What you are asked to do: Your answer should reproduce the full set of records exactly as given.

Saved data entries
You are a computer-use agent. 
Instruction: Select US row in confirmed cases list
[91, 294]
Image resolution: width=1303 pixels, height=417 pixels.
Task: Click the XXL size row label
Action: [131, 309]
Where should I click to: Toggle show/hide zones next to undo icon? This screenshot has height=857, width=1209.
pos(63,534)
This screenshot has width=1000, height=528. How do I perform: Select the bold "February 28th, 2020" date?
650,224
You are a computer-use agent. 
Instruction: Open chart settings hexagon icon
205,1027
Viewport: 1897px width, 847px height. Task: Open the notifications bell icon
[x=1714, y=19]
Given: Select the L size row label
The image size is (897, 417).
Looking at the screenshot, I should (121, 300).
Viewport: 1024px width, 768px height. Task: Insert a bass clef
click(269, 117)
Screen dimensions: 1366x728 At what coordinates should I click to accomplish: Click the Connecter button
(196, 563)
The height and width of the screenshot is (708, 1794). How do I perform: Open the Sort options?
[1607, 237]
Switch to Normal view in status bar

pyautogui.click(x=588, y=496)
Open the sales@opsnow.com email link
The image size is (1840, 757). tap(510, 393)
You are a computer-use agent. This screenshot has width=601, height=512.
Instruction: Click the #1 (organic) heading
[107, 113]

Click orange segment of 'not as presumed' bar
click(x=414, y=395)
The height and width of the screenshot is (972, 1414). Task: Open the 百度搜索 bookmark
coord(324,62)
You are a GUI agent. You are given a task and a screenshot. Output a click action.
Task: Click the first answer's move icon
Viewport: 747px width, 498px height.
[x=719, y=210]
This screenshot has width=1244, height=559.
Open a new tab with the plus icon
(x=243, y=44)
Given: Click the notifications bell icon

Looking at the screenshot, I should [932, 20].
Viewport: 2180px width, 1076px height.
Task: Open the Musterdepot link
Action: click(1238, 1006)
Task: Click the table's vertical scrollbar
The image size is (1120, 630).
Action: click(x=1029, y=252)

Worked solution:
You are a computer-use agent. 
Instruction: Select US row in confirmed cases list
[91, 294]
Image resolution: width=1303 pixels, height=417 pixels.
Task: Click the XXL size row label
Action: [131, 309]
Where should I click to: Toggle show/hide zones next to undo icon? This screenshot has height=857, width=1209.
pos(63,534)
This screenshot has width=1000, height=528. How do I perform: Select the bold "February 28th, 2020" date?
650,224
You are a computer-use agent. 
Instruction: Open chart settings hexagon icon
205,1027
Viewport: 1897px width, 847px height. Task: Open the notifications bell icon
[x=1714, y=19]
Given: Select the L size row label
The image size is (897, 417).
Looking at the screenshot, I should (121, 300).
Viewport: 1024px width, 768px height. Task: Insert a bass clef
click(269, 117)
Screen dimensions: 1366x728 At what coordinates should I click to accomplish: Click the Connecter button
(196, 563)
The height and width of the screenshot is (708, 1794). How do I perform: Open the Sort options?
[1607, 237]
Switch to Normal view in status bar

pyautogui.click(x=588, y=496)
Open the sales@opsnow.com email link
The image size is (1840, 757). tap(510, 393)
You are a computer-use agent. This screenshot has width=601, height=512.
Instruction: Click the #1 (organic) heading
[107, 113]

Click orange segment of 'not as presumed' bar
click(x=414, y=395)
The height and width of the screenshot is (972, 1414). Task: Open the 百度搜索 bookmark
coord(324,62)
You are a GUI agent. You are given a task and a screenshot. Output a click action.
Task: Click the first answer's move icon
Viewport: 747px width, 498px height.
[x=719, y=210]
This screenshot has width=1244, height=559.
Open a new tab with the plus icon
(x=243, y=44)
Given: Click the notifications bell icon

Looking at the screenshot, I should [932, 20].
Viewport: 2180px width, 1076px height.
Task: Open the Musterdepot link
Action: click(1238, 1006)
Task: Click the table's vertical scrollbar
The image size is (1120, 630).
Action: click(x=1029, y=252)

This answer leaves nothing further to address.